*RECORDS TO USE:*
-- Opening Marker --

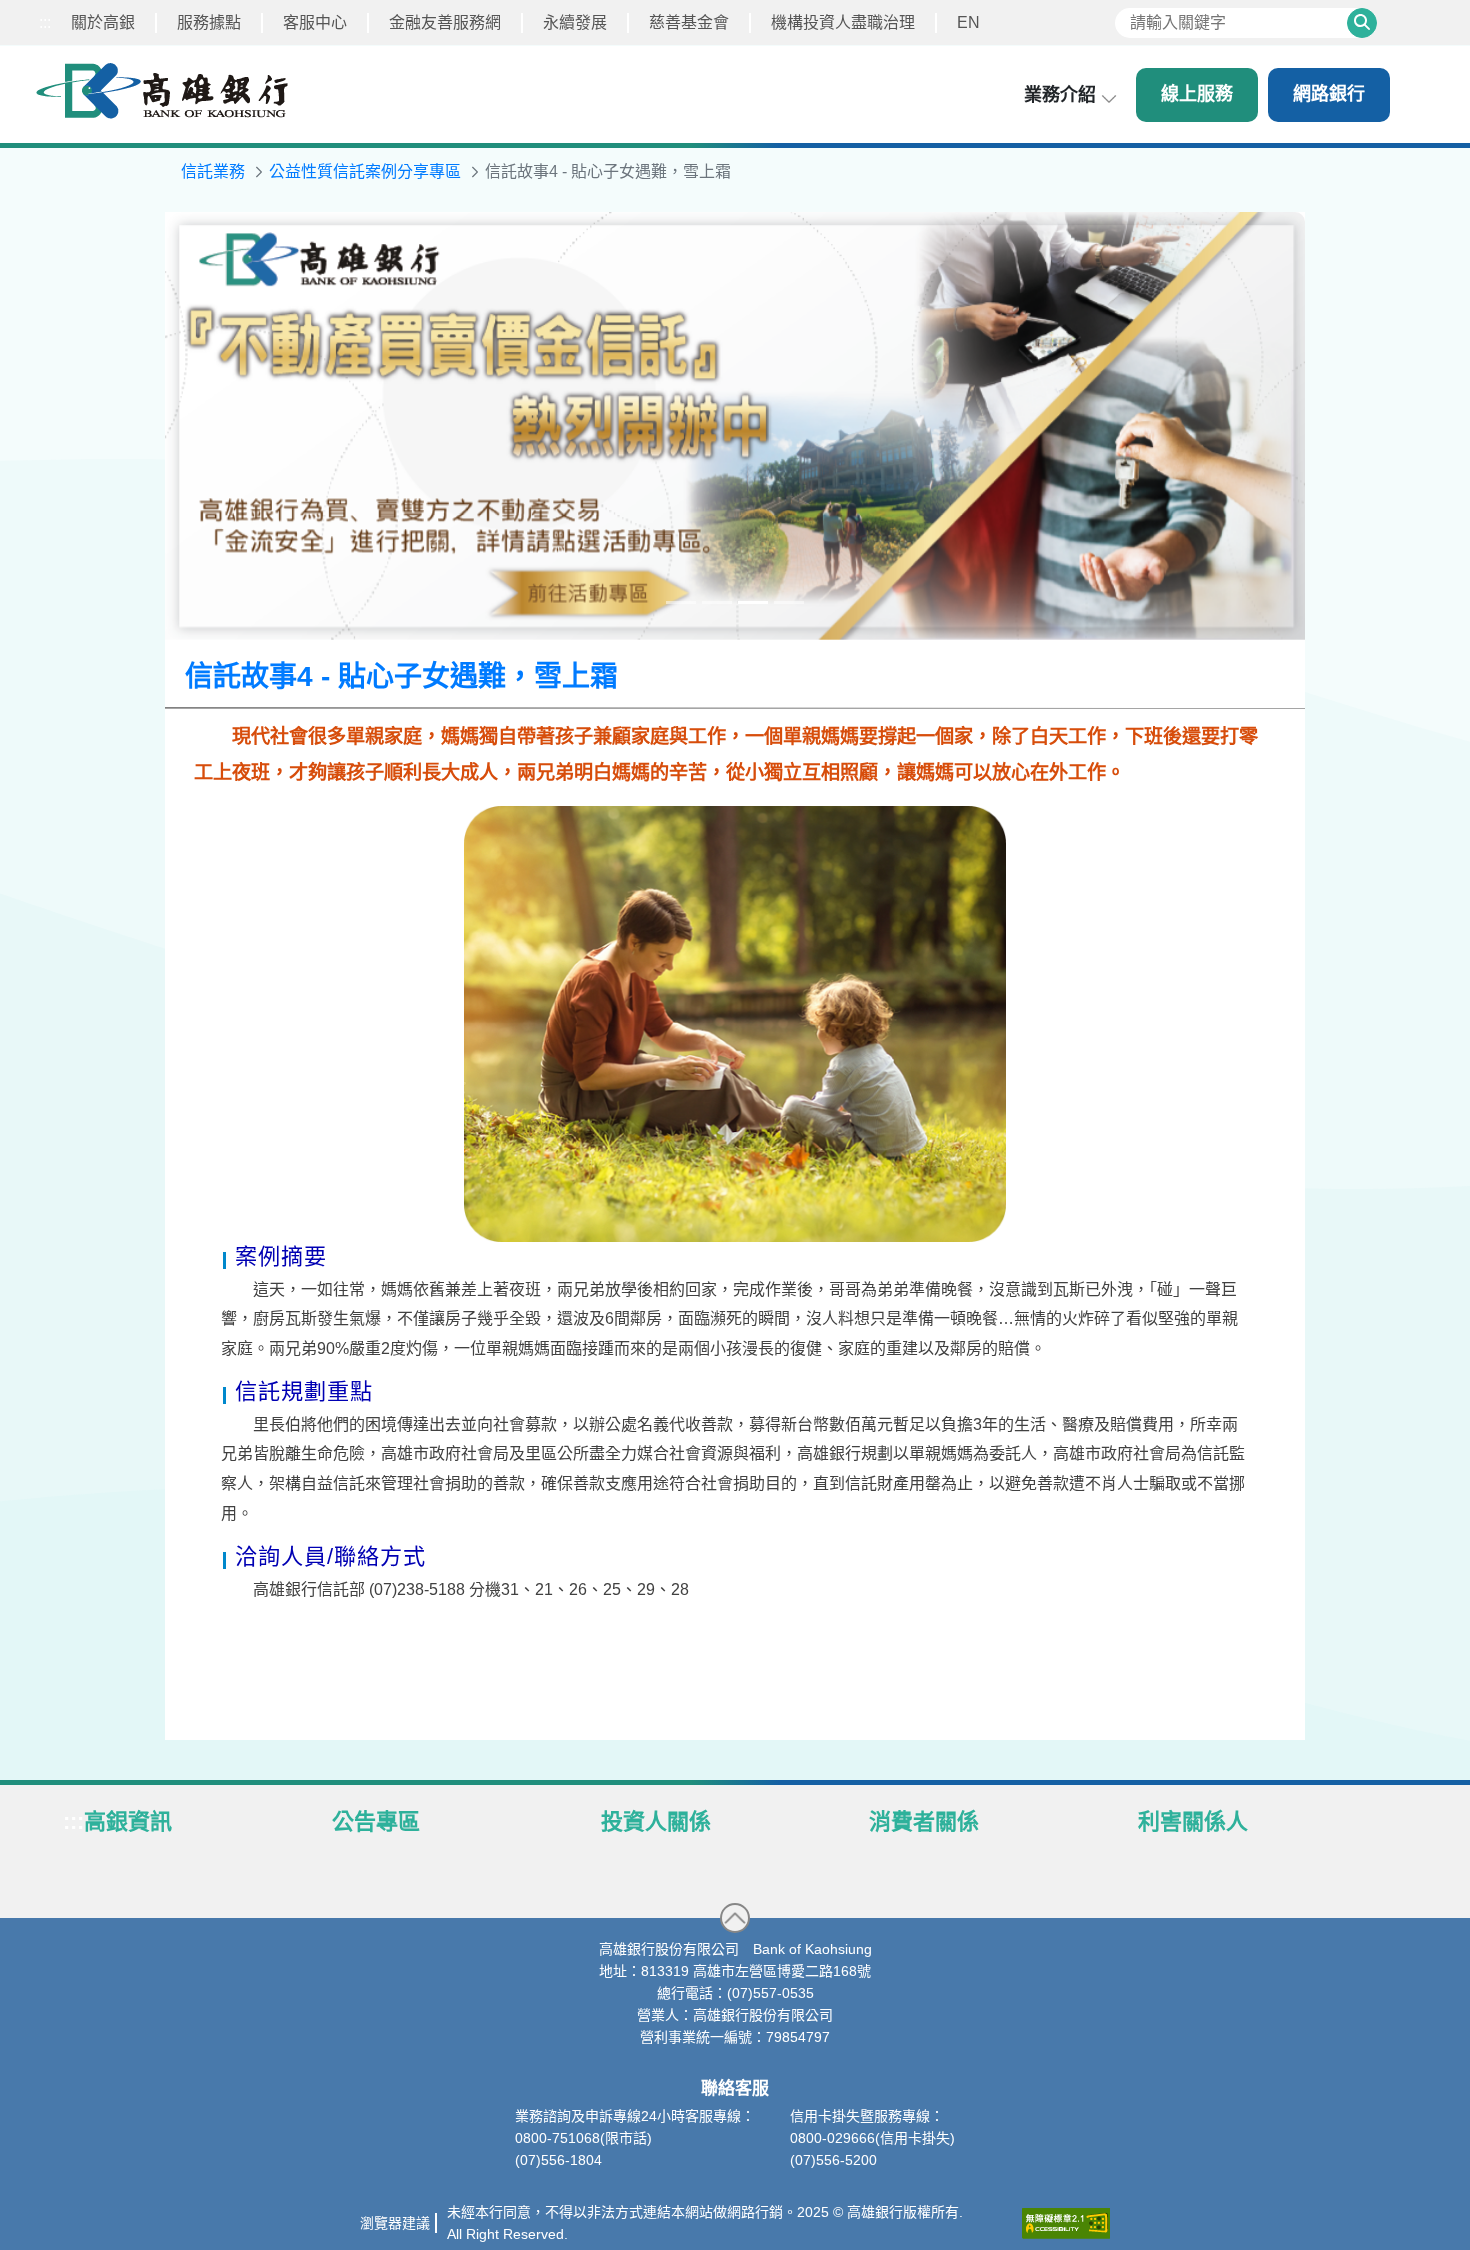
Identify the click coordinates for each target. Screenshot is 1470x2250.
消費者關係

-- Closing Marker --
-- Opening Marker --

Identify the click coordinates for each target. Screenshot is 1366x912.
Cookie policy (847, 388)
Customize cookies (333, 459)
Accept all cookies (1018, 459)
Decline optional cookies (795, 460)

-- Closing Marker --

Copy all lines of the records that have the string "cookies" in them.

*RESPONSE TO THE EXERCISE:*
Customize cookies (333, 459)
Accept all cookies (1018, 459)
Decline optional cookies (795, 460)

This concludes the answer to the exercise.